Meclis kararı olmadan özel kanun çıkarılarak, 10 Haziran 1981 tarihinde Gaziantep E Tipi Hapishanesi'nde idam edildi. Veysel idam edildikten sonra üzerinde bulunan kalemi, sigarası ve çakmağı tutanakla babası Ali Güney'e teslim edildi. 10 Haziran 1981 tarih ve 266 sayılı tutanakla babasına verilmek üzere Yüzbaşı Burhan Erdem'e teslim edilen cansız bedeni kaybedildi.

Veysel'in idamından 25 yıl sonra onun ilk ifadesini alan ve idamında hazır bulunan savcı Mete Göktürk "Adaleti Gördünüz mü?" isimli kitabında Veysel Güney'i suçlayacak delillerinin olmadığını ayrıca yargılamanın tarafsız ve adil bir biçimde yapıldığına dair kuşkuları olduğunu açıkladı. Ailesi ve arkadaşları yıllarca Veysel'in mezarını bulmak için mücadele etti. Bütün mercilere başvurular yapıldı, kampanyalar yürütüldü ve hukuk mücadelesi verildi. Milletvekilleri soru önergeleri ile konuyu defalarca meclisin gündemine taşıdı. Ancak Veysel'in mezar yeri hala öğrenilemedi.

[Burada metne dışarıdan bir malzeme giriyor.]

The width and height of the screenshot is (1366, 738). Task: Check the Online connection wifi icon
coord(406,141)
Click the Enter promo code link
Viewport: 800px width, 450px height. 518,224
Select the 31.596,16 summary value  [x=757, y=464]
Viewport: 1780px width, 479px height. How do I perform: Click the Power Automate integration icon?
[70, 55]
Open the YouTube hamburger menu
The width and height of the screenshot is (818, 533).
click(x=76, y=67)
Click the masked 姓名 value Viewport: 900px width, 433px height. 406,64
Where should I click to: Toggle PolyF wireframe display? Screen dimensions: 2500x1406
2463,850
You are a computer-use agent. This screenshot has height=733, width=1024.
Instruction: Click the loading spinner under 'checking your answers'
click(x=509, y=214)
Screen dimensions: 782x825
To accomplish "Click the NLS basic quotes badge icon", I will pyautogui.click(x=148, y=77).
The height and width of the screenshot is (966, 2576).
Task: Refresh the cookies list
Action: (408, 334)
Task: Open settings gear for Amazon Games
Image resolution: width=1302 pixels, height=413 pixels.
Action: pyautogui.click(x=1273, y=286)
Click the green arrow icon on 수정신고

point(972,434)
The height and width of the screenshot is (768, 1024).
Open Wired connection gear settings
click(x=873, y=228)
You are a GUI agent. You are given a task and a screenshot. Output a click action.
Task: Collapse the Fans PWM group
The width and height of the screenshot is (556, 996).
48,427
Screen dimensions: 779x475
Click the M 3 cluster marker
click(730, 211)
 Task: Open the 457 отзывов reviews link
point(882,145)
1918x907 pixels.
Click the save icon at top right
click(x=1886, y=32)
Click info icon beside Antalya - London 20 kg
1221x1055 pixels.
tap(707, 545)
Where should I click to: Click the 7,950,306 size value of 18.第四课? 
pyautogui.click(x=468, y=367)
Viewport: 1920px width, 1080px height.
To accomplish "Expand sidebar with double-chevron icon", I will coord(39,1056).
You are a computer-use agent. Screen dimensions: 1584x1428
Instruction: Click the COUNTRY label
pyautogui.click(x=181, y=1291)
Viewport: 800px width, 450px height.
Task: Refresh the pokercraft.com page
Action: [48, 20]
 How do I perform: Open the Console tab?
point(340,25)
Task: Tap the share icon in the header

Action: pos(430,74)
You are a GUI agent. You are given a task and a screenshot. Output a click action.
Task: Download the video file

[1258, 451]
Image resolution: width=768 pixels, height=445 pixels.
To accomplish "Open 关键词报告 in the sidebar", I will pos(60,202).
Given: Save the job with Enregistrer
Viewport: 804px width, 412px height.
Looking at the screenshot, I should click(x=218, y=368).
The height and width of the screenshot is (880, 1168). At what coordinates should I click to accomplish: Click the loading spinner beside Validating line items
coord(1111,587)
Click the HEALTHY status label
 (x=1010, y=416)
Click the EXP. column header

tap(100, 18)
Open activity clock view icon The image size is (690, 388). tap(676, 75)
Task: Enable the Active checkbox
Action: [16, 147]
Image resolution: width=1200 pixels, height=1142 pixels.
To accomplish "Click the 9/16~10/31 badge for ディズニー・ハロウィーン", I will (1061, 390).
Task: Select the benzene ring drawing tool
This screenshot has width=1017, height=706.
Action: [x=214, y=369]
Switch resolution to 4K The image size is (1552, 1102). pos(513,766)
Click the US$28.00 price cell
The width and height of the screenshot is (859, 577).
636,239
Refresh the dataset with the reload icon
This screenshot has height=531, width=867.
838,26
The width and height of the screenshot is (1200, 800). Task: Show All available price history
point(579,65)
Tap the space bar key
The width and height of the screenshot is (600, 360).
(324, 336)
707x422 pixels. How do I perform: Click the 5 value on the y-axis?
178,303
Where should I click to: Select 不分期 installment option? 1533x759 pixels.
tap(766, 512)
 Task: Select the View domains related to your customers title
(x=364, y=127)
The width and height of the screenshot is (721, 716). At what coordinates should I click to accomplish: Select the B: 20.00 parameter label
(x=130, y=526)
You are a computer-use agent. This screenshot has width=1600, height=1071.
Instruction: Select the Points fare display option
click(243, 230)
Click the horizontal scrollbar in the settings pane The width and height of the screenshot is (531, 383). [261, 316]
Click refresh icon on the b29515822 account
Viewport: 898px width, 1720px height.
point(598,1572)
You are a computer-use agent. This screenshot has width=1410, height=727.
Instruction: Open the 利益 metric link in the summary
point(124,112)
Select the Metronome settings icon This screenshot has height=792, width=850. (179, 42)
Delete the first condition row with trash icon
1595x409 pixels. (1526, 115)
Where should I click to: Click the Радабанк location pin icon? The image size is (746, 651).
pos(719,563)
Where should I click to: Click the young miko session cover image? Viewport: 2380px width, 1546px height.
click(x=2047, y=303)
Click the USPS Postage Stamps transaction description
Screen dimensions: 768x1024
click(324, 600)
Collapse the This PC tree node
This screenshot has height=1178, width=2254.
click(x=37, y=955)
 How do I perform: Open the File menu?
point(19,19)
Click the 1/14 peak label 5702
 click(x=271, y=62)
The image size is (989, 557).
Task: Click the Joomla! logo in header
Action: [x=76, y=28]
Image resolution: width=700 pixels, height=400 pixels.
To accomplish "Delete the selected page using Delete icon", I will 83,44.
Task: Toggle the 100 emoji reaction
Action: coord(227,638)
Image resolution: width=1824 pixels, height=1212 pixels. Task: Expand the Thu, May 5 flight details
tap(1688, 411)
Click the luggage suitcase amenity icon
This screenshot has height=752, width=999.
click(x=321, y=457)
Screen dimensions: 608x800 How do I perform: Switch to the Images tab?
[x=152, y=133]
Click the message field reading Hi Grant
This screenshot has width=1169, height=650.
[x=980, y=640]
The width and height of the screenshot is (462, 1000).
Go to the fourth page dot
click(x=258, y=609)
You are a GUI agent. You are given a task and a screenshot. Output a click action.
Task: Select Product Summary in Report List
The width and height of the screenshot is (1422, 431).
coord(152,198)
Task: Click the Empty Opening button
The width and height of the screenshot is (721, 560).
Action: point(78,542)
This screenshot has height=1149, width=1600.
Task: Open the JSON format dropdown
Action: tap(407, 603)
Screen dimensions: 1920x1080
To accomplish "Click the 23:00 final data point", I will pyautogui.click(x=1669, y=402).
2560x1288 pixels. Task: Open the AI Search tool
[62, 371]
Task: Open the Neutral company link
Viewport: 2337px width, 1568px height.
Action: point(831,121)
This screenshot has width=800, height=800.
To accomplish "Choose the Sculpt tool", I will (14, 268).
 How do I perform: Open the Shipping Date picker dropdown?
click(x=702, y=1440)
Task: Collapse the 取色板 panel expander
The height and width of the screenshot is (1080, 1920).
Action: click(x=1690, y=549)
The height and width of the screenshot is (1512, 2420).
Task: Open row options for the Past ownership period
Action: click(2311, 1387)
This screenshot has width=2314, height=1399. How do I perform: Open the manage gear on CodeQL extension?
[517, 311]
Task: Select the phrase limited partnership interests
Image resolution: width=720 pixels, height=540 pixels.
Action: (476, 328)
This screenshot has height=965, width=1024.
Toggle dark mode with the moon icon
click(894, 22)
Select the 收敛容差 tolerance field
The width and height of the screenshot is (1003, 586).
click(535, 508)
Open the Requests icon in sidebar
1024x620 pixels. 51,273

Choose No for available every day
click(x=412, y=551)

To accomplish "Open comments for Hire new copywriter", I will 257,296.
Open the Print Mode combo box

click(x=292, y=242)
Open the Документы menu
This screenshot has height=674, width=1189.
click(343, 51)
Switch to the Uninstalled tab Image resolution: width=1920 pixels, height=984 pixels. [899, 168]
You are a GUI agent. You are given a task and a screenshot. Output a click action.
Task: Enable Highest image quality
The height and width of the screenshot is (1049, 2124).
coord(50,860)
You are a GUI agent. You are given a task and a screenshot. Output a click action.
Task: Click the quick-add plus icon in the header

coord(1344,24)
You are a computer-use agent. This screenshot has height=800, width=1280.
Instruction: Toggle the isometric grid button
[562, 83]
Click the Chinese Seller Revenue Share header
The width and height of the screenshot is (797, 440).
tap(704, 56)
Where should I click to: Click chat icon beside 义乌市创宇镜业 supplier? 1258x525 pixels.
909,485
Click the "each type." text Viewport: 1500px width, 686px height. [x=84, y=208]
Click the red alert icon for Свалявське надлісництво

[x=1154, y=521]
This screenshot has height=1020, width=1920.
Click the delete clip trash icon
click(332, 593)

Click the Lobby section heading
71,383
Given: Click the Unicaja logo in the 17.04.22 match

Yapılan araştırmalar sonucunda 2006 yılında Antep Mezarlıklar Müdürlüğü'nün 9 Haziran 1981 gününe ait son kaydında "hüviyeti meçhul" bir kişinin "asılarak idam edildiği" ve 105341 numaralı mezara gömüldüğü bilgisine ulaşıldı. Gaziantep 5. Asliye Ceza Mahkemesi kararı ile söz konusu mezar açıldı. Mezardan alınan kemik numuneleri Ankara Adli Tıp Kurumu'na gönderildi. Biyoloji İhtisas Dairesi tarafından yapılan kimliklendirme çalışmasında, numuneler ile anne Zeynep ve baba Ali Güney arasında kan bağı kurulamadığı yönünde bir rapor hazırlandı.

Kamuoyunda ve Güney Ailesi'nde bu raporun gerçeği yansıtıp yansıtmadığı veya Adli Tıp'a gönderilen numunelerin doğru olup olmadığı yönünde derin kuşkular oluştu.